In mid-December, Crude Oil futures peeked above a downtrending resistance line that had formed throughout much of 2023. If oil prices are to return to higher levels, one company that could stand to benefit substantially is BP (NYSE:BP).
Originally known as the Anglo-Persian Oil Company, BP has a rich history as a British multinational oil and gas company that is involved in all areas of the oil and gas industry, including exploration, production, refining, and distribution.
Over the past few years, quarterly revenues have exploded higher from $27.5 billion in Q4 2020 to $52.8 billion in Q3 2023. And yet the stock this year has simply treaded water, rising marginally by 2.9%.
So, if black gold does take off again, what does the future hold for BP shareholders?
Why Buy BP Stock?
The first thing that jumps off the page when considering BP stock is its dividend yield of 4.95%. With a payout ratio of just 18%, it appears its sustainability is not in question.
Speaking of that dividend, the company has maintained dividend payments for 32 consecutive years, so shareholders can have a lot of confidence it will continue long into the future.
Over the past twelve months, BP has managed to report operating income of $41.3 billion on revenues of $226 billion, suggesting there is ample room to pay the $4.6 billion dividend.
Another very interesting number that jumps off the cash flow statement is the $9.8 billion share repurchase of common stock over the past year. Notably, BP share price has risen by just 4.3% over that same duration.
While it’s true that the share price generally trades with low volatility, the enormous buyback doesn’t seem to have registered much or, at the very least, translated to a bullish tailwind for investors. A breakout in oil may change all of that.
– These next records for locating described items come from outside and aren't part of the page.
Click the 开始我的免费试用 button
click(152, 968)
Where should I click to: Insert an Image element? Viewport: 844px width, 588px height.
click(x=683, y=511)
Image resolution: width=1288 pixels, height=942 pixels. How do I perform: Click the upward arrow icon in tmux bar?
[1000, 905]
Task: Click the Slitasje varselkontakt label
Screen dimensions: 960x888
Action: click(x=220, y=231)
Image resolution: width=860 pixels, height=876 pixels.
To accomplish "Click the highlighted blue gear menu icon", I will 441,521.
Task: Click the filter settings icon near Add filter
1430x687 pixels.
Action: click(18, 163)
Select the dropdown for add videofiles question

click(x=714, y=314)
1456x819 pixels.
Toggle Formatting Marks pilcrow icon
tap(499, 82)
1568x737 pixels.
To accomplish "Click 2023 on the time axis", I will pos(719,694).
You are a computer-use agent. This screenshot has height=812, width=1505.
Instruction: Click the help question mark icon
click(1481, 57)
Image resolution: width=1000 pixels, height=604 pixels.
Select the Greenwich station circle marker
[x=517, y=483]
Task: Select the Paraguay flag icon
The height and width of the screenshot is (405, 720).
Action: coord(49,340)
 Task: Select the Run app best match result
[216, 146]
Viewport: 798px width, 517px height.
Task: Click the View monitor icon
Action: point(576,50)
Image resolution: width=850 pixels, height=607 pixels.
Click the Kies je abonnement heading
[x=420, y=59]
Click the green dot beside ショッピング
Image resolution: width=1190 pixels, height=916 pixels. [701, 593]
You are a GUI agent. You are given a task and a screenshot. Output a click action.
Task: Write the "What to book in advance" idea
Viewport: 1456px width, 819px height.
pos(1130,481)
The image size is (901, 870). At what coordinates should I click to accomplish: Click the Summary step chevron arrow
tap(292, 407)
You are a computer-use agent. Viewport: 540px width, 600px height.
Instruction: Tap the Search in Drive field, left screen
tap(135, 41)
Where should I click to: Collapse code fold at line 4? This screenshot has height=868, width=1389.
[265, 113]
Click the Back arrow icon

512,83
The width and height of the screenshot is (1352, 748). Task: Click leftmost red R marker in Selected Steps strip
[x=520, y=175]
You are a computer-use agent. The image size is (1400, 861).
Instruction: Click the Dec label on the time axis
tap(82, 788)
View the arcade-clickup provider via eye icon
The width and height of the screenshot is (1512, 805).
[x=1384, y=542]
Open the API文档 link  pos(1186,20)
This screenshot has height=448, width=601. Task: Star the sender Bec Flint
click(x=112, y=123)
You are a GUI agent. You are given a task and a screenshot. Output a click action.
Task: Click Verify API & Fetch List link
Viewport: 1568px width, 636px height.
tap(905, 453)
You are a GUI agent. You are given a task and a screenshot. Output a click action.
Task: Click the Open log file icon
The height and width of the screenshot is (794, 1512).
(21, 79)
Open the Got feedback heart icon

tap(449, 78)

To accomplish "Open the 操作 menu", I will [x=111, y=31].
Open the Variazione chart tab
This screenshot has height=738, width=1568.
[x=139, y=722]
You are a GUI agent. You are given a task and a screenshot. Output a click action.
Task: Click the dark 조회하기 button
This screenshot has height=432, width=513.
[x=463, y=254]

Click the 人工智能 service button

After all, BP is highly tethered to the price of oil. That’s nowhere more evident than on the income statement where year-over-year revenues grew in the four quarters of 2021 by 11.4%, 71.1%, 36.9%, and 83.0%. That came at a time when oil ran up from $51 per barrel to $74 per barrel.
So, how do analysts rate BP now?
Is BP Stock Undervalued?
According to 17 analysts, BP is undervalued by 22.4% with a consensus price target of $42.64 per share.
Wall Street research analysts are not the only ones who assess BP to be on sale at this time. During Q3, management bought back $2.0 billion of shares, signaling their conviction that the share price is discounted relative to fair value.
It’s hard to argue with the analysis when looking across the board at other key metrics, too. For example, the price-to-earnings ratio is just 3.9x and the shareholder yield, which factors in both the dividend and net buybacks, is 9.0%.
Across a gamut of oil stocks, including Valero, Exxon, Marathon, Chevon and Occidental Petroleum, BP trades at the lowest price-to-earnings ratio of them all.
BP is trading at jus 0.4x the Iast twelve month’s of sales, or in other words a $98 billion market capitalization for a firm posting $226 billion to the top line.
Using one of Buffett’s favorite measures further validates the thesis that the stock is on sale. It’s trading at just 1.4x book value.
Interestingly, a cash flows analysis reveals an almost identical fair market value for BP of $43 per share, also suggesting north of 20% upside potential.
If there was an obvious drawback, the $45.9 billion in long-term debt is a bit hefty at a time when rates are elevated and interest obligations will only increase on re-financings. With that said, it’s not as if BP is at risk of a cash crunch in the foreseeable future with $29 billion of cash sitting on the books.
Is BP Stock a Buy?
BP shareholder fortunes are closely tied to those of oil prices, but notably the latter appears to be breaking above a multi-month downtrending resistance line. If the technical breakout were to hold and oil prices were to rise, the revenues and profits of BP are likely to follow in tandem.
Without an increase in oil prices, BP has strong enough fundamentals now to make a compelling argument that it is on sale at this time. Whether its on earnings or sales multiples, dividend or book value, BP looks attractive.
Management is clearly on board with the view that BP is trading at a discount to fair value and has been aggressively buying up shares to the tune of almost $10 billion in the past year.
Perhaps the biggest drawback to owning BP at this time is the forecast that revenues will slide by an average annual rate of 1.7% over the next 5 years. That presumes, though, that no major wars break out or other black swan events occur to spark a sustained rise in oil prices.
The bottom line is that BP appears to be largely ignored by the market at this time as it focuses on high-flying growth stocks and technology sector runaways but 2024 may bring a dose of reality back to the market, and with it, a renewed focus on value stocks that have been out of favor but which offer massive revenues, high profits, and handsome dividends, just like BP.